Friday, July 25, 2008

Gone Case

Life is beautiful... supposedly.. supposedly how you make of whatever you have...

I almost broke up with him last night... my heart was on the verge of breaking into a million pieces... again...

I can only blame myself I guess, because almost everything is because of me...

but what can I do?...


... sigh...


I just feel like giving up everything sometimes... my whole heart is so numb I don't think I'd flinch if somebody stabbed it with a blunt knife...

Everybody just expects so much of me... my parents, my colleagues, my boss, my friends... I always thought that the term "put in your best for everything" was meant to make your life easier...
but it has never been the case..

Put your best in everything and you only get more shit thrown back at you...

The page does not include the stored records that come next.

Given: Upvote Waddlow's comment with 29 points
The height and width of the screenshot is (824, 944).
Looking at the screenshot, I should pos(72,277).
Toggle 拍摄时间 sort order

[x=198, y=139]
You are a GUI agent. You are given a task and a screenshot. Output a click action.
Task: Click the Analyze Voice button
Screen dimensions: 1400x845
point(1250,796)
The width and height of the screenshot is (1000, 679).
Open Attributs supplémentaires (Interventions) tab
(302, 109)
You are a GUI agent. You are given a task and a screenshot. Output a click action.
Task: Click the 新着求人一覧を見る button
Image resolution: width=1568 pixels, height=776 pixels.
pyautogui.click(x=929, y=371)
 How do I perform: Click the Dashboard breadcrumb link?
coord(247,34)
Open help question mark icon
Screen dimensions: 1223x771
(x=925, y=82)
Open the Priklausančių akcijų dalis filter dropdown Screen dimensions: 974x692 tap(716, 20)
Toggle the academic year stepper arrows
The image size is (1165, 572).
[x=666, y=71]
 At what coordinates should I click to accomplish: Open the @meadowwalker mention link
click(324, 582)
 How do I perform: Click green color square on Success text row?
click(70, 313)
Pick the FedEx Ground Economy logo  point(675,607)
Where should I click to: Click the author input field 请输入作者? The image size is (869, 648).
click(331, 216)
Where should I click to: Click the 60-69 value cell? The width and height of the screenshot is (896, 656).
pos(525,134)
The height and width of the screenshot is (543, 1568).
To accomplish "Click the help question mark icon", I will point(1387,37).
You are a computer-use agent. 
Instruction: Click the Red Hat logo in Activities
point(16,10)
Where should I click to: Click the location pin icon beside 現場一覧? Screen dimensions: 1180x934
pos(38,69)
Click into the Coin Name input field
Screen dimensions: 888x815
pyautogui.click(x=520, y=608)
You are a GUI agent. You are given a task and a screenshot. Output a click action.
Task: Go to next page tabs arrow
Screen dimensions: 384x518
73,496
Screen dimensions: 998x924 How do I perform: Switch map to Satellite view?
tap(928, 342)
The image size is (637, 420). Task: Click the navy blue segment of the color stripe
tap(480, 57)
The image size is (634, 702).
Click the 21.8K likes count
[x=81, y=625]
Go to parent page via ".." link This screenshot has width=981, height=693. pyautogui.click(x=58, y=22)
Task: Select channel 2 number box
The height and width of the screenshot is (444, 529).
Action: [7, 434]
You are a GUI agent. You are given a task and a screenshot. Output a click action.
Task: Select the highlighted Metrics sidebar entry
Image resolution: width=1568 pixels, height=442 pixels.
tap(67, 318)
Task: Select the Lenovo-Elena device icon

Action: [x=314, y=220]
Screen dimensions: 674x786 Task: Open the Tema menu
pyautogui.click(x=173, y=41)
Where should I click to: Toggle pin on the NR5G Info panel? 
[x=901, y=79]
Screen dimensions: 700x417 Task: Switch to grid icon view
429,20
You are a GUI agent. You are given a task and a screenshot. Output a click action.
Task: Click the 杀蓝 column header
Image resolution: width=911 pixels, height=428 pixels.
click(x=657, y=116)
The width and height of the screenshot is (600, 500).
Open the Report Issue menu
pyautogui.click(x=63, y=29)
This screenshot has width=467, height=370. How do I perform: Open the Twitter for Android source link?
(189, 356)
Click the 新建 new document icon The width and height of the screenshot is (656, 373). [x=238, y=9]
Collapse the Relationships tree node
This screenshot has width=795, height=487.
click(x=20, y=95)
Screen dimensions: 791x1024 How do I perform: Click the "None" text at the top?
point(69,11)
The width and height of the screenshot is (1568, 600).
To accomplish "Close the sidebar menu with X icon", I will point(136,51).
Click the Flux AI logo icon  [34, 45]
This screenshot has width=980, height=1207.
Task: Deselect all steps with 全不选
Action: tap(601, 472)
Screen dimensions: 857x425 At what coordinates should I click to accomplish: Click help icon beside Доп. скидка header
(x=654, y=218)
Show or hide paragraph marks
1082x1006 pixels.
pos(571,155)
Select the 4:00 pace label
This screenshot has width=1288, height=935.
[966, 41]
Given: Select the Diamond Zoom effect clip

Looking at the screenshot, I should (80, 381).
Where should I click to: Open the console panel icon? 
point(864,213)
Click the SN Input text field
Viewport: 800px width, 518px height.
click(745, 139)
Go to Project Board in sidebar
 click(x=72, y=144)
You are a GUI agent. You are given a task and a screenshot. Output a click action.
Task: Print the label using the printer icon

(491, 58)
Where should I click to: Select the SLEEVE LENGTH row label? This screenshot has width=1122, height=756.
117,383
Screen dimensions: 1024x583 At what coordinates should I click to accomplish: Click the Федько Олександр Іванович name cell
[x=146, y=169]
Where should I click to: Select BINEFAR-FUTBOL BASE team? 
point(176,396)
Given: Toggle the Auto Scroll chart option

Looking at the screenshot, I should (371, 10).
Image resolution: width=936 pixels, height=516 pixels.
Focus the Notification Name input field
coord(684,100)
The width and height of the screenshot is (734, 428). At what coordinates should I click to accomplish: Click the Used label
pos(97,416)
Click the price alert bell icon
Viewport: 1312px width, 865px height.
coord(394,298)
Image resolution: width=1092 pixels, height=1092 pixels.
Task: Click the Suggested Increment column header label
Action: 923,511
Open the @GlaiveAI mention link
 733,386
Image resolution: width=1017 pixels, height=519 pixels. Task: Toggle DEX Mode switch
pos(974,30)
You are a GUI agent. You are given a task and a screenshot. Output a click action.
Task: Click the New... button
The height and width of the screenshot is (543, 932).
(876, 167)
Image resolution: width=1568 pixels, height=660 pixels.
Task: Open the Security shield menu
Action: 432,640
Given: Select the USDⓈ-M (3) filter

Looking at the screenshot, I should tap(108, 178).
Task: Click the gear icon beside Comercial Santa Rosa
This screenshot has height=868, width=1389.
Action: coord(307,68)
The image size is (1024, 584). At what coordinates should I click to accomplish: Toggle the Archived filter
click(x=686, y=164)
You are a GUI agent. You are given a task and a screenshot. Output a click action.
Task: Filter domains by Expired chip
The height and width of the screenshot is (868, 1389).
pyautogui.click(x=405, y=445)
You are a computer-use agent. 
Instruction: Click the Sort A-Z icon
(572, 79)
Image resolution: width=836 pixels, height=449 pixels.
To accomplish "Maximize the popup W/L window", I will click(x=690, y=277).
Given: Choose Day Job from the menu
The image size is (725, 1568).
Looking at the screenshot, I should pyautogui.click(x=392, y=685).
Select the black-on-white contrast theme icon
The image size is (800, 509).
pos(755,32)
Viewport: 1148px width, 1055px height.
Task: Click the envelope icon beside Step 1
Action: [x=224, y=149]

People expect you to do more, for less..
People expect you to be available for everything
People expect you to take up even more grueling assignments
People expect you to take responsibility...

seriously, what do you get back in return? nothing much. Nothing even worth mentioning...

Its late, but I'm starting to learn that if you say "yes" to everything, you'd end up living a life worse then hell... coz everybody will just throw to you what they don't want to do.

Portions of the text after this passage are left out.